This book, based loosely on work Perry has done in the media and on television, looks at modern masculinity and how it can possibly be reworked to allow men more flexibility and freedom, all in his inimitable subjective, honest, self-aware and very funny style.

I’ve long been a fan of Grayson Perry, discovering his amazing pots and his alter ego, Claire, enjoying his documentaries and reading his lectures on art. His tapestries were exhibited locally a few years ago, and more recently I’ve enjoyed his guest editorship of the New Statesman and his TV series, ‘All Man’ which covered this topic in more – or perhaps different – depth. 

His starting point for this book – although, as he explains, he’s been interrogating, challenging and dealing with masculinity throughout his life – was his New Statesman guest editorship and the TV series on masculinities: this distils Perry’s personal musings on traditional masculinity and the need to find new patterns and role models for men to follow in what he explains is a book that he hopes will be read by people new to these ideas and questions.

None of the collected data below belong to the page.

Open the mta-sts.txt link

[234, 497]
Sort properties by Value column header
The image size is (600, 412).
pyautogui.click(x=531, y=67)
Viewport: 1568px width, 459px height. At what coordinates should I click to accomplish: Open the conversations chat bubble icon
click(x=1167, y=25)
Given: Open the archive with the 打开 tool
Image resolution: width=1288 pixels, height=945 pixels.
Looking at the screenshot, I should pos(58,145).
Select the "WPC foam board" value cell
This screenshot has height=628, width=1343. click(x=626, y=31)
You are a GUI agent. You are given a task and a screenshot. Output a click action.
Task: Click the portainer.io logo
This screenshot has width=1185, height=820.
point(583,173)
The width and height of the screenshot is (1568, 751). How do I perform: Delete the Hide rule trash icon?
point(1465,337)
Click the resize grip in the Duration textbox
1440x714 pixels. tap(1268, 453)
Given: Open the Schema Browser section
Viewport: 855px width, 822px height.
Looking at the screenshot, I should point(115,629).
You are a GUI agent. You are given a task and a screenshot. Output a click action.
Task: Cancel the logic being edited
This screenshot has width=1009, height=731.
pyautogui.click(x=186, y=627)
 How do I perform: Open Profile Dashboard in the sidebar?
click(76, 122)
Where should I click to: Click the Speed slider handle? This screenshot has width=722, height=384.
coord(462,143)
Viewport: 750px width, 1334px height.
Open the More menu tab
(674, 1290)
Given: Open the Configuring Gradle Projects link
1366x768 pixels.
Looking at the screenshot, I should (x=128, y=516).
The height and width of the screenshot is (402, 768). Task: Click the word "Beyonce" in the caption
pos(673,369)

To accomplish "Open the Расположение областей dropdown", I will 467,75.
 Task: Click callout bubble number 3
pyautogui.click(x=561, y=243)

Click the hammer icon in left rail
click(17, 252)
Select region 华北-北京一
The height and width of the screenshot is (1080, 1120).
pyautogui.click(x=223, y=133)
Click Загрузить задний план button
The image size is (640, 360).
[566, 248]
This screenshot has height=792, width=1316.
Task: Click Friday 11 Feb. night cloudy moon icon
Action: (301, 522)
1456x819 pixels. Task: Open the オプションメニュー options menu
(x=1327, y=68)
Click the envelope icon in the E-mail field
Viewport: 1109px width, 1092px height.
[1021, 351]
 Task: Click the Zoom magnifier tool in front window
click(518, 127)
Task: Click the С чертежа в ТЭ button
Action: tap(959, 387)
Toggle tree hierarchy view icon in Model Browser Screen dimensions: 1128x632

Perry is open and honest about his own background, his struggles with masculinity as a product of his home life with a hyper-masculine and frightening stepfather, his transference of his own masculine attributes into his famous teddy bear, Alan Measles, and his issues with his masculinity as an adult who exists in a world of art and transvestism but with what he admits to being strong competitive and territorial instincts. He looks first at what he calls Default Man, the hegemonic middle-aged, middle-class white man whose opinions, interests and concerns – and fear of being thought to be gay, rather than actual homophobia – are thought of as the norm.

Perry’s style is not castigating as such, except of people who try to cling to power by maintaining a harmful status quo. He’s rather sorry for modern, unreconstructed Man, noting that the traditional man is actually existing in an unhelpful straitjacket and, even when still in power at the moment, is starting to experience fear as the world around him is unpicked. Instead of criticising, he calls on us to challenge and examine possible gender biases and counter traditionally ‘male’ power where we can. His traditional men are men in the city and of the city, patrolling invisible boundaries to give themselves something to do or channelling old needs for sweat, toil and togetherness into the gym or boxing ring: in this way, he covers a range of types of men and classes as well.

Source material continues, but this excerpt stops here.